Hong Kong recently instituted a “COVID zero” policy in hopes of keeping its population of just over 7.5 million safe. Officials enacted social distancing restrictions, closed bars and gyms, restricted restaurant operating hours, and canceled flights into the global hub. Residents have basically been in lockdown and now the government is asking people in Hong Kong to turn in their pet hamsters for a mass euthanization aimed at curbing the spread of COVID.
A recent cluster of COVID infections in Hong Kong was traced back to a 23-year-old worker at a pet shop that sells hamsters and other pets. This prompted the government to run lab tests on animals around the city, in which 11 hamsters tested positive. Health experts traced the hamsters back to two pet shipments that originated in the Netherlands and arrived in Hong Kong on December 22, 2021 and January 7, 2022, the Washington Post reported. The government deemed that any rodent — mostly hamsters, but also chinchillas — purchased in the shop since the December shipment is “high-risk” for carrying the novel coronavirus and must be tested.

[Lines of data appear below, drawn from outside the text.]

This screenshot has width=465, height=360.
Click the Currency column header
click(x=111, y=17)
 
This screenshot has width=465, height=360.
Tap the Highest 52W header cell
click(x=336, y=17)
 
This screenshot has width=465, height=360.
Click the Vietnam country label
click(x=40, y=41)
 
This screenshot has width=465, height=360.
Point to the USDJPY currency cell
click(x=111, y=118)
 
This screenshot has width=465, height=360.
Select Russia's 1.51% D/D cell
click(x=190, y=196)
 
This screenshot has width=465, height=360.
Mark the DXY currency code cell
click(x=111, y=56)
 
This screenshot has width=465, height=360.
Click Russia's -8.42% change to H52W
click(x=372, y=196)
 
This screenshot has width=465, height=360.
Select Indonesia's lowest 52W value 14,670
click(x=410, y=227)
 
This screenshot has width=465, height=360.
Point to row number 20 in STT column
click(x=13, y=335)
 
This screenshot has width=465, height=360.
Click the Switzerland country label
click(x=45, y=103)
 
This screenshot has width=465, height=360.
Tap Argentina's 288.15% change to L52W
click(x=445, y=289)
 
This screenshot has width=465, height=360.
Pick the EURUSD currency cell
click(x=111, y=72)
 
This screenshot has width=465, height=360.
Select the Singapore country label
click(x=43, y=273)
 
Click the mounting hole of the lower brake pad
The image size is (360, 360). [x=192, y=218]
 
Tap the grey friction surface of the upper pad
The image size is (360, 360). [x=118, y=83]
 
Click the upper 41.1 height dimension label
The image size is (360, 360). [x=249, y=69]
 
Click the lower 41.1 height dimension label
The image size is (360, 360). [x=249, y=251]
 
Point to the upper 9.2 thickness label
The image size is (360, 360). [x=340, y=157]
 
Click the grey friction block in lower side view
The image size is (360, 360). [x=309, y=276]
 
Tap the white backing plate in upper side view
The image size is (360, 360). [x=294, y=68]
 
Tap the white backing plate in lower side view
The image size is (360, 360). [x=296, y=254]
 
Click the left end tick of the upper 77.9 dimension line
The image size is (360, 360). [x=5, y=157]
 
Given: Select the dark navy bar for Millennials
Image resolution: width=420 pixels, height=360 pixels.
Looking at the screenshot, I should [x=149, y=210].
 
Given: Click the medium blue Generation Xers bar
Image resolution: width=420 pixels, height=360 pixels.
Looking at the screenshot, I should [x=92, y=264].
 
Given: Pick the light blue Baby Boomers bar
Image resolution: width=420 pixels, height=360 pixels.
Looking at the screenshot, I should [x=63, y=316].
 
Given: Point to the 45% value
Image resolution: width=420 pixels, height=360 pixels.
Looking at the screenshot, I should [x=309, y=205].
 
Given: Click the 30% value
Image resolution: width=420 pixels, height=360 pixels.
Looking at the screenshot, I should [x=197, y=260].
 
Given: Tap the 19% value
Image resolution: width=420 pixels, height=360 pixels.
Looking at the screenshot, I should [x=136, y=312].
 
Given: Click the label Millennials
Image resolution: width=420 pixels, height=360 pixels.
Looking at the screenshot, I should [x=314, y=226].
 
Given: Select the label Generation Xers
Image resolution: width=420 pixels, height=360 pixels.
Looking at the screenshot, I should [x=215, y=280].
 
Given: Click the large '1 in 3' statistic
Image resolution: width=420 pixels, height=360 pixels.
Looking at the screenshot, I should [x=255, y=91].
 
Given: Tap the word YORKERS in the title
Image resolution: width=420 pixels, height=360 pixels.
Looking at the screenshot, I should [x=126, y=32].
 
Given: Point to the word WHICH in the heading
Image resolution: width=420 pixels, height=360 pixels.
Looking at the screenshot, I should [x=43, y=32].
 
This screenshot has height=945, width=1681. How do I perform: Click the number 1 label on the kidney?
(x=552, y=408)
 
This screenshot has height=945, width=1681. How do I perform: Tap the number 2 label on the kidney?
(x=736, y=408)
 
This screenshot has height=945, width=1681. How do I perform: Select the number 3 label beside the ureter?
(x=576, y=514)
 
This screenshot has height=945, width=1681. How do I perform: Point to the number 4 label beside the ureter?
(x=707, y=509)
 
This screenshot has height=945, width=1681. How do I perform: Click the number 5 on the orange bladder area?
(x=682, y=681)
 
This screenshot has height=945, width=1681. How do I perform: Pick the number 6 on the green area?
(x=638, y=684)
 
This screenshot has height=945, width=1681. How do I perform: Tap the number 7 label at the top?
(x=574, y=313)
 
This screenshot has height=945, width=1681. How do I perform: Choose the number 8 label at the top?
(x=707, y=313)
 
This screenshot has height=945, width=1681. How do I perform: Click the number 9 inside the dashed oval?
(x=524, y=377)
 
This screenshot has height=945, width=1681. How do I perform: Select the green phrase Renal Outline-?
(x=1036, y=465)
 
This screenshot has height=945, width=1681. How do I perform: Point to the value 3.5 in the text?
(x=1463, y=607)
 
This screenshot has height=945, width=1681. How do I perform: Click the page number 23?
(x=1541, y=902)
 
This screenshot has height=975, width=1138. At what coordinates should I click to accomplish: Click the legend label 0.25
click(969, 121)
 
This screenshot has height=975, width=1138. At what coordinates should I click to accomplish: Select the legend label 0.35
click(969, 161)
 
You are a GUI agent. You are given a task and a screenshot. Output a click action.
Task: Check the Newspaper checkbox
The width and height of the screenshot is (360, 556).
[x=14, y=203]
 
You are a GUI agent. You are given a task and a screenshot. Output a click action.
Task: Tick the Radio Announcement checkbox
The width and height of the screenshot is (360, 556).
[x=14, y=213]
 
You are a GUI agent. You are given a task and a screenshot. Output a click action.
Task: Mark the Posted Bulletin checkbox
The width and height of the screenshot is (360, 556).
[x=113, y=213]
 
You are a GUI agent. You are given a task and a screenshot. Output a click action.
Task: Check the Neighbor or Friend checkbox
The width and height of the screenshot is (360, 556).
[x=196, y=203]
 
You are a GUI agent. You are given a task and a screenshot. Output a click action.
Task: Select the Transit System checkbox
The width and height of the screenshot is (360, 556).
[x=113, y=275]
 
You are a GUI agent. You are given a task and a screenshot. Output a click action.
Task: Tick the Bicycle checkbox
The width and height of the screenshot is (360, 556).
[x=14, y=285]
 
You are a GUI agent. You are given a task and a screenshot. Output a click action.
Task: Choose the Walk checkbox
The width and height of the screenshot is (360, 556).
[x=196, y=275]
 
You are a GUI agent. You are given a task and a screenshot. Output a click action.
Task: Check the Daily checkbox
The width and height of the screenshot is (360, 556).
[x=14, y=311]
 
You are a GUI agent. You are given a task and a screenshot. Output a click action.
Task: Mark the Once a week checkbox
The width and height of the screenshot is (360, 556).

Unfortunately, it won’t actually matter whether the hamsters test positive or not — all the animals will be killed anyway. The testing is to determine whether or not the humans involved will have to undergo quarantine, according to Reuters. A hotline is being set up to answer questions about the pet shop outbreak and about 150 customers are already slated for quarantine.
“Evidence shows that the hamsters are infected with the covid-19 virus. It is impossible to quarantine and observe each of them and their incubation period could be long,” Leung Siu-fai, the director of Hong Kong’s Agriculture, Fisheries and Conservation Department, told the Washington Post. Okay, but if we’re to believe the C.D.C., the risk of animal-to-human COVID transmission is quite low, right? Yes. There is little evidence that animals pose a significant risk to humans contracting coronavirus. We are, in fact, more likely to pass COVID to our pets than vice versa.
So, why all the drama? Well, the pet store employee who contracted COVID tested positive for the Delta variant, which has been rare in Hong Kong, and so did the hamsters. And back in March of 2020, there was a case in Hong Kong in which a person appeared to have contracted COVID from her Pomeranian, so it’s not impossible. Other countries have also culled animals in order to curb the spread of the virus. In November 2020, Denmark killed 17 million minks because of their potential to mutate and spread coronavirus.
Hong Kong officials are defending the actions. “We have to protect public health, and we have no choice,” Thomas Sit, a veterinarian in Hong Kong, told WaPo. Of course I don’t want to see any more people (or hamsters) get sick from COVID, but Hong Kong’s zero tolerance policy feels a bit harsh on humans and this pet killing spree just seems cruel and unnecessary.